_Your task:_ Each line of the data below goes into the copy exactly; pictures do not.

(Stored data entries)

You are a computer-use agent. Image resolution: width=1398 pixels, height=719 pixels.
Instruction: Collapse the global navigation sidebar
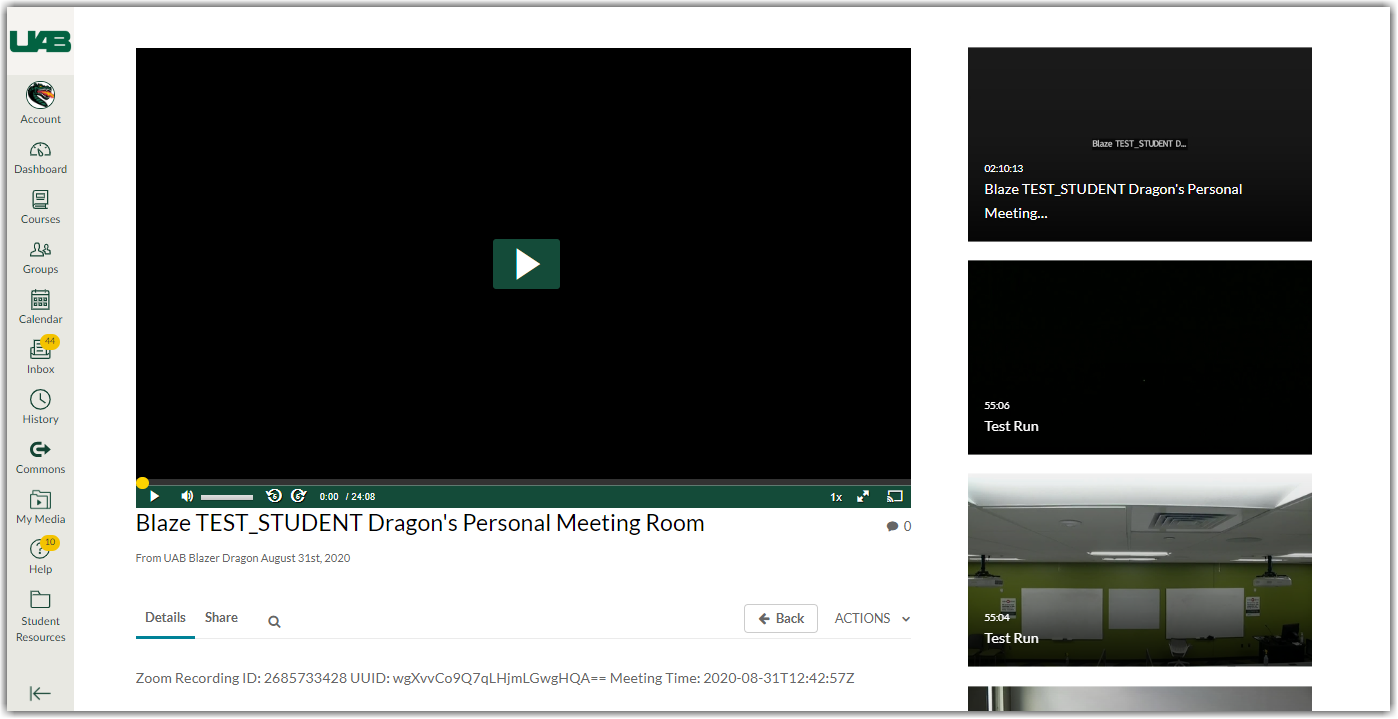pos(40,694)
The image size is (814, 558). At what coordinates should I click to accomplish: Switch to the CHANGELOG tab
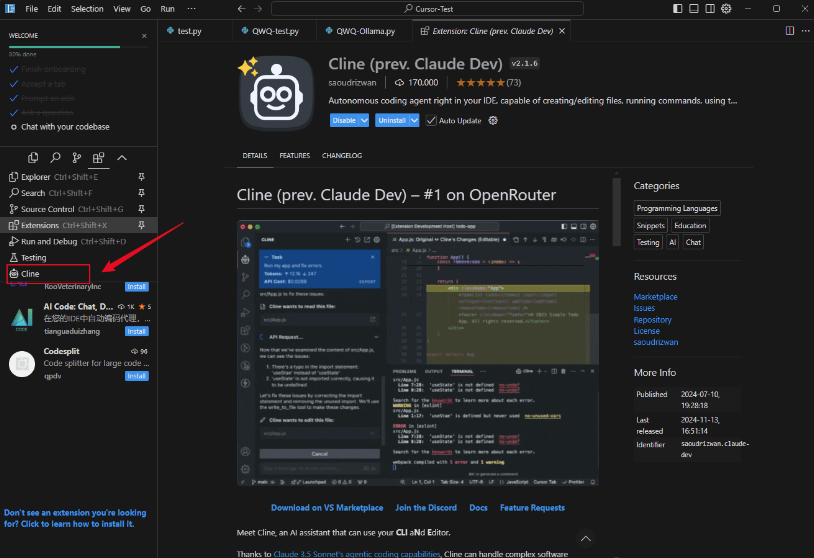click(x=342, y=156)
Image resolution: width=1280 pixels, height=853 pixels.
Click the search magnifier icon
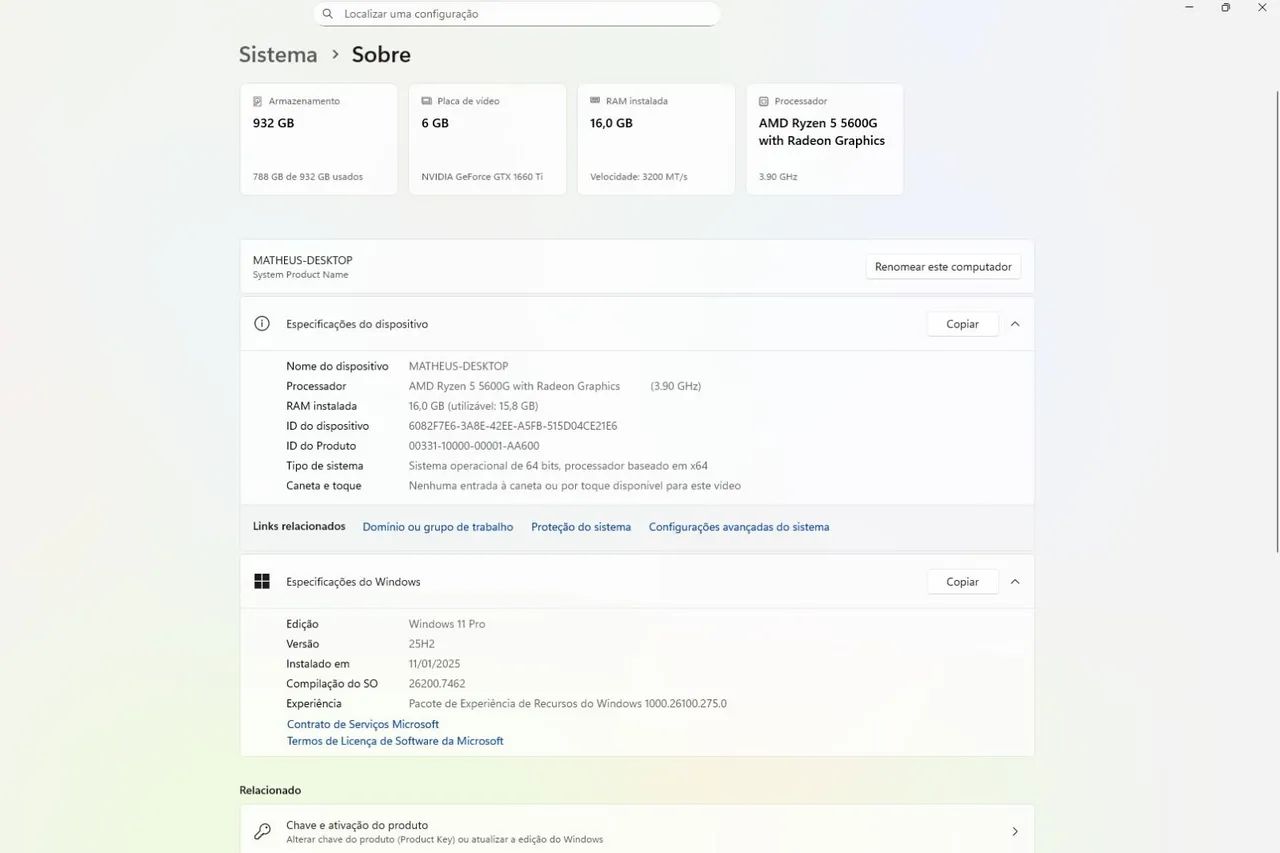click(x=328, y=14)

_Output for this exercise:_
You are a computer-use agent. Image resolution: width=1398 pixels, height=719 pixels.
Instruction: Collapse the global navigation sidebar
pos(40,694)
The image size is (814, 558). At what coordinates should I click to accomplish: Switch to the CHANGELOG tab
click(x=342, y=156)
Image resolution: width=1280 pixels, height=853 pixels.
Click the search magnifier icon
click(x=328, y=14)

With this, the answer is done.